Minister bevestigt: ‘Champost is dierlijke mest’
Voor champost geldt op dit moment een werkingscoëfficiënt van 25 procent. Dat wil zeggen dat 25 procent van de totale hoeveelheid stikstof moet worden meegeteld in de stikstofgebruiksnorm. De werkingscoëfficiënt van compost komt uit op 10 procent.
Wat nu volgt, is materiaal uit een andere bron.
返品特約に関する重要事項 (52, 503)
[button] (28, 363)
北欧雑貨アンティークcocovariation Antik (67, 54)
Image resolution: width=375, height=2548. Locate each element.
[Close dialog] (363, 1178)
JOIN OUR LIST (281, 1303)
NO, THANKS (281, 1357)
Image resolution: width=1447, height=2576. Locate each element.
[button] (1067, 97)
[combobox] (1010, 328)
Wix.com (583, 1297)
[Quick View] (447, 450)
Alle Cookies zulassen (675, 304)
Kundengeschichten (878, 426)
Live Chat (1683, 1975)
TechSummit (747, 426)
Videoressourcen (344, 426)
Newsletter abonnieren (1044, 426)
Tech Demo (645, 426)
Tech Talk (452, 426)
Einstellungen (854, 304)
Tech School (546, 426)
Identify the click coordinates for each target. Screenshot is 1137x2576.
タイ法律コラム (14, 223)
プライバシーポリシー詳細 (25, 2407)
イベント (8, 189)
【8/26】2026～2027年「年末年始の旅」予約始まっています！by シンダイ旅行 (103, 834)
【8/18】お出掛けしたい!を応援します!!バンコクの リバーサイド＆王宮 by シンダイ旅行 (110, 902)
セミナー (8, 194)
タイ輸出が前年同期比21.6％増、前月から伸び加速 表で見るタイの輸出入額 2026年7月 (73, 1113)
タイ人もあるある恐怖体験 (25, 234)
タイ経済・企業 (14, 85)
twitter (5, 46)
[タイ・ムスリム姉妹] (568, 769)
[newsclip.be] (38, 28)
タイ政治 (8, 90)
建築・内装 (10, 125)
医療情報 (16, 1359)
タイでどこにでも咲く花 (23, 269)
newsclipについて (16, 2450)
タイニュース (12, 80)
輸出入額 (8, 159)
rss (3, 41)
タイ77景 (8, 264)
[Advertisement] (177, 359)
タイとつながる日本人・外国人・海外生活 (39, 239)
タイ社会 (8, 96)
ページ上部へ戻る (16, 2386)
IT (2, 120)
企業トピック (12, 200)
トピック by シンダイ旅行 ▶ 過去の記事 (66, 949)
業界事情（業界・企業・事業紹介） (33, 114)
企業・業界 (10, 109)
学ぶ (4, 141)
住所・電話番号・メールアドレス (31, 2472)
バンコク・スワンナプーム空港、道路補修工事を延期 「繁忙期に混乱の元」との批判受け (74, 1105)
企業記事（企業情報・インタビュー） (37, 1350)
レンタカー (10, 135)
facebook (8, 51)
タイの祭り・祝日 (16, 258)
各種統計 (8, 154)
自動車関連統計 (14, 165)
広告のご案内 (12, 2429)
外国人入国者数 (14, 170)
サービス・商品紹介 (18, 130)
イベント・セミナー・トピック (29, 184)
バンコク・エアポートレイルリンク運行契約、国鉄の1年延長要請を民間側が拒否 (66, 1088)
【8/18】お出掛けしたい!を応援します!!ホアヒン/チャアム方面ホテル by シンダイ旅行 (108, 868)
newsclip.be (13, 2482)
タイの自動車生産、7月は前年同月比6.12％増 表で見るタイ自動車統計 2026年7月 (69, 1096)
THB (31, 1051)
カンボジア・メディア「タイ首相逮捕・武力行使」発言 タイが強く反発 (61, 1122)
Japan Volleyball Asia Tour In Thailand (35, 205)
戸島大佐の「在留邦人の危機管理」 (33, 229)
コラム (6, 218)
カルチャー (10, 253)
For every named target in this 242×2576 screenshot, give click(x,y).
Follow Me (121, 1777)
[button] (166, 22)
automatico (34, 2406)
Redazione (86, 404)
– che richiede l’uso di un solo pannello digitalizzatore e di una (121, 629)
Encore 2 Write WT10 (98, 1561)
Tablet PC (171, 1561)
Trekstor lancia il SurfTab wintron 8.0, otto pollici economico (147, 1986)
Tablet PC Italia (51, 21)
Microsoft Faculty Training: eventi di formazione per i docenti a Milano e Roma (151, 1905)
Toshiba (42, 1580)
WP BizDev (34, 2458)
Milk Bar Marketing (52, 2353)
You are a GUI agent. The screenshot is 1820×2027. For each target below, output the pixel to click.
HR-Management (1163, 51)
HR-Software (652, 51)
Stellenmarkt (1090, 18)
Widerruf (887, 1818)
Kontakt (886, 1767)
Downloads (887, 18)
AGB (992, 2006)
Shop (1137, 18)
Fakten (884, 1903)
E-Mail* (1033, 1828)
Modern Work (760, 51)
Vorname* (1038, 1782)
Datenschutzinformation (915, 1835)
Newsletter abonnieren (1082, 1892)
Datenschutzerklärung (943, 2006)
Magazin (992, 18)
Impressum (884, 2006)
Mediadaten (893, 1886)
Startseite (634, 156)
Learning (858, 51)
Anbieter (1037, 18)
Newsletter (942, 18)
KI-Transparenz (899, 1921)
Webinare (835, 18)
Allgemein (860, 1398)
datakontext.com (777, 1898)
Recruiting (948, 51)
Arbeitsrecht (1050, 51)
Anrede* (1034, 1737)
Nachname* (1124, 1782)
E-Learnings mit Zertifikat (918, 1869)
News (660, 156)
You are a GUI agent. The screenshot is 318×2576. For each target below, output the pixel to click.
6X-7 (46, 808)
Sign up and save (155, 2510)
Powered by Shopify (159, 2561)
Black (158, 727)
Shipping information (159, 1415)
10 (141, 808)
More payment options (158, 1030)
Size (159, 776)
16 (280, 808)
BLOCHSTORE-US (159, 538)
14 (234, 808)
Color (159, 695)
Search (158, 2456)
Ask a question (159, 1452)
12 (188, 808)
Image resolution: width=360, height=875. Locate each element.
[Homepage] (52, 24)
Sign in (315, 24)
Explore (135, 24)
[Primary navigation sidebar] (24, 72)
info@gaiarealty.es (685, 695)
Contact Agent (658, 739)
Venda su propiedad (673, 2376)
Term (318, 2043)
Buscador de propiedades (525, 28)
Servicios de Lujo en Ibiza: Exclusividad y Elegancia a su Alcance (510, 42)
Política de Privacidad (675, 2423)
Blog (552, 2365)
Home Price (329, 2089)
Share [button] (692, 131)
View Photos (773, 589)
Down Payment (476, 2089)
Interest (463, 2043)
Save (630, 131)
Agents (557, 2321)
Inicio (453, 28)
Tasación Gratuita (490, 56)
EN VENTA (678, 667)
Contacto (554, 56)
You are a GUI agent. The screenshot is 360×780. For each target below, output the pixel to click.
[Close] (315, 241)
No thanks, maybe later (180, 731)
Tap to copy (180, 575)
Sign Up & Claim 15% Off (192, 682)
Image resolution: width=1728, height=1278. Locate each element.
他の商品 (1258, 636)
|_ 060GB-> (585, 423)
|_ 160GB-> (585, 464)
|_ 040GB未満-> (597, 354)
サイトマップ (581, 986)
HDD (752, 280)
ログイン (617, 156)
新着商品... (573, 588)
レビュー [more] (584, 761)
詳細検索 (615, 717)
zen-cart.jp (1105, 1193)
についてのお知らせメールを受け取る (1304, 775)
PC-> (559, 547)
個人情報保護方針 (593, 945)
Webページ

Fosfaatgebruiksnorm blijft limiterend
Wiersma benadrukt in de brief dat een eventuele aanpassing van de werkingscoëfficiënt weliswaar enige ruimte en lucht kan bieden aan veehouders, maar dat de fosfaatgebruiksruimte in de meeste gevallen limiterend is en blijft. De minister gaat duidelijk niet mee in het idee dat champost en compost twee vergelijkbare meststoffen zijn, die op dezelfde manier en in dezelfde hoeveelheden moeten kunnen worden ingezet.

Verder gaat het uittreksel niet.